Material for the task
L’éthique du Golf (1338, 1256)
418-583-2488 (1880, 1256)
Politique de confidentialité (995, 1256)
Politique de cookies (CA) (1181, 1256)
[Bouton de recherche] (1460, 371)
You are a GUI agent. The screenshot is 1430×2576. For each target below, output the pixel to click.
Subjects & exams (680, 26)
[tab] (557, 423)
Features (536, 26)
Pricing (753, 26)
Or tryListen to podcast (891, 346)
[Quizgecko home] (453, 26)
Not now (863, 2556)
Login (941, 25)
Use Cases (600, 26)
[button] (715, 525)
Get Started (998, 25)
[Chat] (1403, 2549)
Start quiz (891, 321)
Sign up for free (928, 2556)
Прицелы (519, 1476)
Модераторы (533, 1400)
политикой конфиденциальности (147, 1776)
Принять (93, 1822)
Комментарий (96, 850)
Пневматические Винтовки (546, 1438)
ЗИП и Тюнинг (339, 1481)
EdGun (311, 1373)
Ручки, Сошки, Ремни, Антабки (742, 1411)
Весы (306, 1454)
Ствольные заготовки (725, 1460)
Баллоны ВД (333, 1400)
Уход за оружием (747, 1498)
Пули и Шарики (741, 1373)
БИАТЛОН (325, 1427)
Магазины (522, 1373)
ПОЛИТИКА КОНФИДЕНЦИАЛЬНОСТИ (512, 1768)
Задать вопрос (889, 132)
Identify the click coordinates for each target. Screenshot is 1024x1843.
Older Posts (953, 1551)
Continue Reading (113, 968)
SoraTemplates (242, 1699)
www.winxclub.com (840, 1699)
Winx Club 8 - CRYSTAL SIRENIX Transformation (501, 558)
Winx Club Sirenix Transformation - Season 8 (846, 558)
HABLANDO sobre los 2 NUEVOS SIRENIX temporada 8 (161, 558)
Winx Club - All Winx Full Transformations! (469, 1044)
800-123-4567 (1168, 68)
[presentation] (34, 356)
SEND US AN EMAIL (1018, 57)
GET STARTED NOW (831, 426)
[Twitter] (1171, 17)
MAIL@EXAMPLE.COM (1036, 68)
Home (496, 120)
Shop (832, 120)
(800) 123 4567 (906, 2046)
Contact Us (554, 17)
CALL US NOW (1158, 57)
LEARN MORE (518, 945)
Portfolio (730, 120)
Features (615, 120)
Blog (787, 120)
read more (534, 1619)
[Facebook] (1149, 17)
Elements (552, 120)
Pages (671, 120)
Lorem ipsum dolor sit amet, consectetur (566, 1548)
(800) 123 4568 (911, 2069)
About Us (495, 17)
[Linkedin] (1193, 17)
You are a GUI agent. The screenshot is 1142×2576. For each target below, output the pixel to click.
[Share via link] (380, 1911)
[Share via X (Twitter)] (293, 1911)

Task to carry out
Set down precisely the lines above between the line holding "Winx Club - All" and the line holding "About Us (495, 17)", inclusive, and nothing beyond them.

Result of this task
Winx Club - All Winx Full Transformations! (469, 1044)
800-123-4567 (1168, 68)
[presentation] (34, 356)
SEND US AN EMAIL (1018, 57)
GET STARTED NOW (831, 426)
[Twitter] (1171, 17)
MAIL@EXAMPLE.COM (1036, 68)
Home (496, 120)
Shop (832, 120)
(800) 123 4567 (906, 2046)
Contact Us (554, 17)
CALL US NOW (1158, 57)
LEARN MORE (518, 945)
Portfolio (730, 120)
Features (615, 120)
Blog (787, 120)
read more (534, 1619)
[Facebook] (1149, 17)
Elements (552, 120)
Pages (671, 120)
Lorem ipsum dolor sit amet, consectetur (566, 1548)
(800) 123 4568 (911, 2069)
About Us (495, 17)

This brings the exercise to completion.